While the U.S. and Brazil are often considered adversaries in regard to agricultural trade – especially when it comes to soybeans – representatives from the countries talked more about cooperation than competition, McKinney said of his recent trip to the South American country.
They talked about new technologies and mutually agreed upon trade deals inside and outside the ag industry. It wasn’t all pleasantries, though, as there was some talk about beef access and food safety, he said. "Along with the positive work, there’s serious discussions to ensure we retain that free trade.”
Exporters and USDA officials are constantly reminding China why it should continue to import products from the U.S., and hope to avoid future pitfalls in terms of biotechnology regulations and other trade barriers, said McKinney, who said China is a “terriffic trading partner.”
There are opportunities to further improve trade with the Asian country in areas including soybeans, ethanol, and DDGs. Exporting U.S. ethanol to China may become a “larger issue” in the future and is on a “long list of things we want to talk more with China about.”
The 20-year effort to grow trade with India has plenty of upside, McKinney said.
- India is a democracy, which benefits the U.S. “It will not be easy,” McKinney said. “Is the investment worth it? I say yes, and unequivocally yes.”
- The country has 1.3 billion people, yearning to improve their quality of life. That means more food and education. Beef may not be likely, but McKinney cited opportunities for American exports of pork, poultry, and lentils.
- India has a prime minister looking positively at change in business practices and trade practices. McKinney attended a food expo during his visit there. “Look at the directional change” that is happening in India. “That change will continue,” McKinney said.
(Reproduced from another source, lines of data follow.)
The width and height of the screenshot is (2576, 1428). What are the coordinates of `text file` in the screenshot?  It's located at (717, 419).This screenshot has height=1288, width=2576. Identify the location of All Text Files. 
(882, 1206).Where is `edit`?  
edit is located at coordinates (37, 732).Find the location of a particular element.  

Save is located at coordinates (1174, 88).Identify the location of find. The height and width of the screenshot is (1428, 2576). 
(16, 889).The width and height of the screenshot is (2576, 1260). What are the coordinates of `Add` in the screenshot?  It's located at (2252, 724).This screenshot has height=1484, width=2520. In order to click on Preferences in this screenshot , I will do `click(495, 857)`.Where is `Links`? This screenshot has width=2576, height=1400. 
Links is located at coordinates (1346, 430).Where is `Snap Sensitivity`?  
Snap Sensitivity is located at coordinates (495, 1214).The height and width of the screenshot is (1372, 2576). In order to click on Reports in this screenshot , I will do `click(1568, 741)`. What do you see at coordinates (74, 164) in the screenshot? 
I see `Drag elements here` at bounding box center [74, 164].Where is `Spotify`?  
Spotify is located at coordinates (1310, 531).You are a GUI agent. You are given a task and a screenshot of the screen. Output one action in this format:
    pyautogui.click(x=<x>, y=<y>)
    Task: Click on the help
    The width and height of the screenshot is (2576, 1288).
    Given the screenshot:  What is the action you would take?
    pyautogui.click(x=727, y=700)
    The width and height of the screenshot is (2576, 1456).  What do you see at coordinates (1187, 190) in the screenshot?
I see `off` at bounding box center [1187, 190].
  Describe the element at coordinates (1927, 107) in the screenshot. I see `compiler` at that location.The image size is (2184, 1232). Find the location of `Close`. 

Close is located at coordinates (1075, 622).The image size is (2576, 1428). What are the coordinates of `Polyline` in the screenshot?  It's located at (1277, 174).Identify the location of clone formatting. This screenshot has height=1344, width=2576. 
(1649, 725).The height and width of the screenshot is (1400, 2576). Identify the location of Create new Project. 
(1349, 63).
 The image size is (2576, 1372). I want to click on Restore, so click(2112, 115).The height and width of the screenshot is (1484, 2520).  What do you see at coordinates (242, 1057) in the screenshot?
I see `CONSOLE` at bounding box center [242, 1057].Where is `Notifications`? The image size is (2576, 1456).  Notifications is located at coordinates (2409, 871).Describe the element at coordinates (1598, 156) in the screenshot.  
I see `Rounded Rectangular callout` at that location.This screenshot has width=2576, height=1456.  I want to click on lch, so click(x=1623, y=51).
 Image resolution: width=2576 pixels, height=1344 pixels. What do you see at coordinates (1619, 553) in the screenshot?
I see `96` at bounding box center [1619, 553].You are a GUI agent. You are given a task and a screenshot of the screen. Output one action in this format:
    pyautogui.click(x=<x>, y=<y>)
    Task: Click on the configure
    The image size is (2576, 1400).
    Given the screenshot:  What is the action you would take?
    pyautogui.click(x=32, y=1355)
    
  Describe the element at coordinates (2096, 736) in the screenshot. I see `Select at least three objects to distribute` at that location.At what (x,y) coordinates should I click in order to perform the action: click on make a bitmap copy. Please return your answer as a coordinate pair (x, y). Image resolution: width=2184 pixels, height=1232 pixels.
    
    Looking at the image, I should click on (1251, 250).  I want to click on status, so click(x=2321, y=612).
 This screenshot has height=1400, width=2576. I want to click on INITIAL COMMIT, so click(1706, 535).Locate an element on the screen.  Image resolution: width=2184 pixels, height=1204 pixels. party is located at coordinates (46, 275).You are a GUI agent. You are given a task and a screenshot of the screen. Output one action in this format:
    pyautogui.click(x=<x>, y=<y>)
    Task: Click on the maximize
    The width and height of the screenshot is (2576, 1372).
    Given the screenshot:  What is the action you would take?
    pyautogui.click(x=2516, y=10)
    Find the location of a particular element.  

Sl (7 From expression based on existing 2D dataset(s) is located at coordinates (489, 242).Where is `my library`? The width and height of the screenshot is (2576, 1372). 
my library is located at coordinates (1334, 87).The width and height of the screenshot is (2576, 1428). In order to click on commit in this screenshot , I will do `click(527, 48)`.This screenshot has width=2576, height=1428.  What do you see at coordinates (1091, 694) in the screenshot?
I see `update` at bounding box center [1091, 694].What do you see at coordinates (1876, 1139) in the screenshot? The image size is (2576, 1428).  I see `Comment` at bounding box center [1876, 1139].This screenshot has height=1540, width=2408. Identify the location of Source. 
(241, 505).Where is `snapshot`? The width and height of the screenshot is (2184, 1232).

We talked extensively about the North American Free Trade Agreement, currently in rocky negotiations between our key agricultural trading partners, Canada and Mexico. See our story on NAFTA, but McKinney clearly was riding the fence line as negotiations plod on. Will the U.S. keep or back out on NAFTA? Every twitch in negotiations has caught farmers’ eyes, from reports that Goldman Sachs is predicting the U.S. bails on the 25-year-old agreement, to Sen. Pat Roberts of the Senate Ag Committee indicating that President Trump hinted to him that things would be fine in the NAFTA agreement.